Total No. of Actual Direct Manufacturing Labour Hours Used: 51,810 Hours
Note:
Variable Overhead Efficiency Variance = Standard overhead rate x (Actual hours - standard hours) = (18,100)
or, $10 x (Actual Hours for August - 50,000) = 18,100
or, Actual Hours for August = 51,810 Hours.
1. e.
Total No. of Standard Direct Manufacturing Labour Hours allowed for the units produced:
Units Produced : 20,000
Standard Hours: 50,000 Hours
2.
Gallo's control over variable manufacturing Overhead Items differs from Fixed Manufacturing Overhead differed in the followed manner:
Fixed costs are always identified first when creating a budget so a base cost can be established. It is often difficult to cut fixed costs either in overhead or production. Variable costs are the difficulty that causes risk in a company by making budgeting difficult, since variable costs are more difficult to control.
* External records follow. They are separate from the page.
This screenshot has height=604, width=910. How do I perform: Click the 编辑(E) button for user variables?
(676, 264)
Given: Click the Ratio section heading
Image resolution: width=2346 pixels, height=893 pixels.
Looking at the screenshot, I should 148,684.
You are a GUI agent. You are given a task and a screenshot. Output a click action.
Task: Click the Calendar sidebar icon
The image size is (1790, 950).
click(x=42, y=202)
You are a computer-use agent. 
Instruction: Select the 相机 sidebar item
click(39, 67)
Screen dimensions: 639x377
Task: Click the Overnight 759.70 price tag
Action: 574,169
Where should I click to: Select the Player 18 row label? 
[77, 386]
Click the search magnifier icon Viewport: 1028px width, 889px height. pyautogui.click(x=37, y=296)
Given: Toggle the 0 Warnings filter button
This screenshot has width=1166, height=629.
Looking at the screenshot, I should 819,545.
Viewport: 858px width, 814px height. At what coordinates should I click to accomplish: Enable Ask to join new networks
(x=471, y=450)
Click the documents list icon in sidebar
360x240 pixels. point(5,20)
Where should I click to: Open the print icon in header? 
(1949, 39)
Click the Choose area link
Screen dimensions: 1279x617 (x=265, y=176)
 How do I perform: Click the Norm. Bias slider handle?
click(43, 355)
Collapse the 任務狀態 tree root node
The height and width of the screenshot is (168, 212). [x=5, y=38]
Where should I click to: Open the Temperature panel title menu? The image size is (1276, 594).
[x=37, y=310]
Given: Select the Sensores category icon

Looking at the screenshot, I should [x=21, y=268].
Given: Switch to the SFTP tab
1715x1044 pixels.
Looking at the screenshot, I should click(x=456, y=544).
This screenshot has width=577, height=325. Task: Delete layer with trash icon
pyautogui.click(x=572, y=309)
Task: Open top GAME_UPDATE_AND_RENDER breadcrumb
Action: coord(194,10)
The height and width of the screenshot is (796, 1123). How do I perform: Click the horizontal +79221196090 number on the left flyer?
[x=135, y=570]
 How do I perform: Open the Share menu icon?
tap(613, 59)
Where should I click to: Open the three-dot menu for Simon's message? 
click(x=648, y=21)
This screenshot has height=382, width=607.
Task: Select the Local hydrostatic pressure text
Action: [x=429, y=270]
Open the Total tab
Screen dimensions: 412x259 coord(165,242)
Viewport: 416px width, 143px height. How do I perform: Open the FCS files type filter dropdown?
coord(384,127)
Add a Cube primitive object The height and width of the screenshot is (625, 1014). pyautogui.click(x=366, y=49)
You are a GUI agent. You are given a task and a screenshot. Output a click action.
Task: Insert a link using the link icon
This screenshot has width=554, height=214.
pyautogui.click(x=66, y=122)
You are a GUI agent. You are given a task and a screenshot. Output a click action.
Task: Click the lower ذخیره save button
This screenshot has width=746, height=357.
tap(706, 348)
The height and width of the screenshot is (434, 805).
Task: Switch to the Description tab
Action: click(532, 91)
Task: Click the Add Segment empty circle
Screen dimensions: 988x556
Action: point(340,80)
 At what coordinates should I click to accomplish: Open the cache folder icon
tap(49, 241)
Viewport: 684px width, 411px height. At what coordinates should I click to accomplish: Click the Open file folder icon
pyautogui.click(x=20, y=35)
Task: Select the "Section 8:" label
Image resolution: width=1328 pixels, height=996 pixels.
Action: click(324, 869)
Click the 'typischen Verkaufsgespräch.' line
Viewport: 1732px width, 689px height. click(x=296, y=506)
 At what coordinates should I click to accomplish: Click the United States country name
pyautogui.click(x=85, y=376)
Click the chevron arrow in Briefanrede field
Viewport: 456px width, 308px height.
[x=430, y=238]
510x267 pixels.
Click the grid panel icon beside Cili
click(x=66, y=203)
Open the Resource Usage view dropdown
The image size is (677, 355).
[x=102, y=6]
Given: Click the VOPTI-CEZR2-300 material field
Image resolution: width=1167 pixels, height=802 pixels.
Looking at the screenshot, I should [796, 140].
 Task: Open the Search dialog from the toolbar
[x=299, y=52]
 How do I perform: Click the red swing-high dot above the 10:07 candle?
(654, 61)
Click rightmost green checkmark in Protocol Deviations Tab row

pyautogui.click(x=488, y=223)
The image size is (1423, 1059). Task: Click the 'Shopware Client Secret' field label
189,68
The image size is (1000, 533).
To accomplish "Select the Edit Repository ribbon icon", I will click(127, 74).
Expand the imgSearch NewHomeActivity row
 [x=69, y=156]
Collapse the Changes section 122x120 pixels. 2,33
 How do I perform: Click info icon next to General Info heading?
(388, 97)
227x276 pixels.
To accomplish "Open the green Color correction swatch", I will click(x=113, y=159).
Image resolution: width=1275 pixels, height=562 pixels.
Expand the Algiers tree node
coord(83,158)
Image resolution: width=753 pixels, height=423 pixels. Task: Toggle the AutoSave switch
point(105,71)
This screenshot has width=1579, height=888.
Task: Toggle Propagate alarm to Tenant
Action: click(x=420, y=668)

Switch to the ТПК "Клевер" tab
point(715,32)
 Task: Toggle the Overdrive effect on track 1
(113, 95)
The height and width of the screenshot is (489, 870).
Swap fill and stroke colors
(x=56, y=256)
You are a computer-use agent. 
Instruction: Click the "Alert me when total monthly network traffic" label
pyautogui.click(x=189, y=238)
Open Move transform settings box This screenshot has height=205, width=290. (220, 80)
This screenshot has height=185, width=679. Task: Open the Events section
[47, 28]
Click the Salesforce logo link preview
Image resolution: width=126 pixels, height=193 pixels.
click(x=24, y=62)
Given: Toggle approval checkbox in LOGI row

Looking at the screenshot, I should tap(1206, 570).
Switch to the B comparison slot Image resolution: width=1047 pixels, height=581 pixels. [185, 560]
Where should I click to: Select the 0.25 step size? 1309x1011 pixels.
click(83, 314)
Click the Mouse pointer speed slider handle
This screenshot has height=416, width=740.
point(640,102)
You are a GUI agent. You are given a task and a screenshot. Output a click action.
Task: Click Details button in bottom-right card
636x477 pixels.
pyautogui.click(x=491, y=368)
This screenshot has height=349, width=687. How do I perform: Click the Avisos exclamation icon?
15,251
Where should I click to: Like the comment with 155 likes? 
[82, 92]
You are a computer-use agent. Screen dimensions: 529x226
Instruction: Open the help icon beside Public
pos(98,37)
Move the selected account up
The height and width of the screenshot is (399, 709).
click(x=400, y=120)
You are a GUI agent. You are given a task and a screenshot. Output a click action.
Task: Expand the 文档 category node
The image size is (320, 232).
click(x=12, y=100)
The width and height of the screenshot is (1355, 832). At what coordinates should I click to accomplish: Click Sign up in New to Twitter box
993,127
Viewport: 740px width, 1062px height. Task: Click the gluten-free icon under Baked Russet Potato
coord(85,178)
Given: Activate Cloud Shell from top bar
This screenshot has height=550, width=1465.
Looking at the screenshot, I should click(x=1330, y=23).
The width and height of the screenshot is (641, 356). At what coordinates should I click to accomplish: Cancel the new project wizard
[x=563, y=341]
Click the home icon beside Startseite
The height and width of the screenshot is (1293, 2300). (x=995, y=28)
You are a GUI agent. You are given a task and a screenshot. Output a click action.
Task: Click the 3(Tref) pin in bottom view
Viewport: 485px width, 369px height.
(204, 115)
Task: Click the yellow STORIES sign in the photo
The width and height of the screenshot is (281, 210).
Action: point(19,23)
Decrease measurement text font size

The same can be seen in case of Gallo, where the FIxed Cost went favourable when compared with the budget, but the Variable Costs went in the Unfavourable side. Mainly due to inefficiency of the labour due the labour unrest. THis shows that Budgeting and Predicting Variable Overheads are more difficult, as they can get affected by any unruly situations or favourable situations. They are required to be kept dynamic.
Further if budgeting is inaccurate, the company may incur costs that decrease profits. This is why variable cost control generally results in cutback of variable overhead costs when business slows.